Sorry about that link. It mentions it but gives no explanation. Try this one.

What is passive keyless entry (PKE)? | Definition from TechTarget

Learn how passive keyless entry (PKE) systems offer hands-free vehicle access with advanced security features and are now integrated with smart devices.

www.techtarget.com

 

[Conrad 16.5]

Passive Key Enty System.

I read your link and the one thing that was said on this subject was this.

"The PKE key fob and the vehicle module both contain transceivers that communicate wirelessly to detect each other. The module in the vehicle continually sends out encoded messages; when the key fob is in range, it responds. If the encrypted messages are correct, they identify the vehicle and key fob to each other, and the door unlocks."

I see it there but I'm still not believing that the system works in this way. Why would the system continually broadcast? That signal right there may allow the bad guys to gain access. If that signal is not available, the system is more secure.

Mazda calls their system Advanced Keyless Enty System. Does that differ from the PKE system? I believe that it does.

 

[MrViking]

There's little battery drain on the car to keep the zone always in place. Big battery, little zone the uses very little power. The fob is also is in a low power mode until it is in the zone.

As far as the signal being there around the car all the time? Your home wireless is there for anyone to steal and it advertises that it's there for the taking! But they can't because there's security protocols employed to prevent it. Unless they have specific tools to do so, they have no access. Sound familiar? It's also no different than a bad guy walking up to your computer and trying to log in. To do so they need your password and your cell or email if you have MFA turned on. In more secure environments, even with that, only specific devices are allowed access. Most cars have only 4 spots for key fob IDs. So unless some can spoof you fob ID or trick your car or fob into thinking the fob is in the "zone", there's no way to unlock or start the car via the fob.

Other than that, I don't know what to tell you other than it's your prerogative to think whatever you want. I have no beef whatsoever with that and for all I know, I'm being trolled and playing right along.

 

[Conrad 16.5]

There's little battery drain on the car to keep the zone always in place. Big battery, little zone the uses very little power. The fob is also is in a low power mode until it is in the zone.

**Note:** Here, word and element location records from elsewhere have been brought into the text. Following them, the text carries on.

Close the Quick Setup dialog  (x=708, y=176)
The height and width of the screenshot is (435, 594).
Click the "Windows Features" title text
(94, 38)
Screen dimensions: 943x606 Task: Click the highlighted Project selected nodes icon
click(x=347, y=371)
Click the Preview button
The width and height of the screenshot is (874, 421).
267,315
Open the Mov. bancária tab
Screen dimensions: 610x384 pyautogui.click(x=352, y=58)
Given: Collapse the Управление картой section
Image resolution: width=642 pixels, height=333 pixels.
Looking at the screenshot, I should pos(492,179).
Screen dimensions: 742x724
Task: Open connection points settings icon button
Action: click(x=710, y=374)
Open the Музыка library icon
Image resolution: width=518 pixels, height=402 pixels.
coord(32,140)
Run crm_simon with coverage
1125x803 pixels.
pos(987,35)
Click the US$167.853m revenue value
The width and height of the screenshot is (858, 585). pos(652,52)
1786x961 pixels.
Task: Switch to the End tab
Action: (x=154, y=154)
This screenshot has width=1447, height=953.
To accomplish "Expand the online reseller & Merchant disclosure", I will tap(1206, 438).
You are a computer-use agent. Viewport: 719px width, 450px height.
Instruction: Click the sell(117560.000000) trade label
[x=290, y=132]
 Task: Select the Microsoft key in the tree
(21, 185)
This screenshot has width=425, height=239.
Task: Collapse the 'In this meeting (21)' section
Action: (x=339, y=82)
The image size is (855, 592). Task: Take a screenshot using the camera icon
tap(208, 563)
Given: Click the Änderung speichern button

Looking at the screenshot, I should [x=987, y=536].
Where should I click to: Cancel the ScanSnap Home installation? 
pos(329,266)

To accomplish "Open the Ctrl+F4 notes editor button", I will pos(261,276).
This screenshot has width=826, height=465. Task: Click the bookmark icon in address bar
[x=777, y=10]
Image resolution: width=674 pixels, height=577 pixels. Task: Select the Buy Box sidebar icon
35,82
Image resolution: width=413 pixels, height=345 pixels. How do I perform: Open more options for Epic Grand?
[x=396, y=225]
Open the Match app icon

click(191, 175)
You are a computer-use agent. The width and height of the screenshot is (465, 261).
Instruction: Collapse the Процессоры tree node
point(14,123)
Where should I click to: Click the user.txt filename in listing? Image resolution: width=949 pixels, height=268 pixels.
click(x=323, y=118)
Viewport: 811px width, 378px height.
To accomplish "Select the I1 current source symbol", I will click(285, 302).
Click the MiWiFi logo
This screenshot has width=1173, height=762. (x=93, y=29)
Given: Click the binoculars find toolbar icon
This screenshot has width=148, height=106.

As far as the signal being there around the car all the time? Your home wireless is there for anyone to steal and it advertises that it's there for the taking! But they can't because there's security protocols employed to prevent it. Unless they have specific tools to do so, they have no access. Sound familiar? It's also no different than a bad guy walking up to your computer and trying to log in. To do so they need your password and your cell or email if you have MFA turned on. In more secure environments, even with that, only specific devices are allowed access. Most cars have only 4 spots for key fob IDs. So unless some can spoof you fob ID or trick your car or fob into thinking the fob is in the "zone", there's no way to unlock or start the car via the fob.

Other than that, I don't know what to tell you other than it's your prerogative to think whatever you want. I have no beef whatsoever with that and for all I know, I'm being trolled and playing right along.

There is NO reason to have the car constantly broadcasting a signal, NONE.

I'll agree to disagree on this. In the long run, it makes no difference.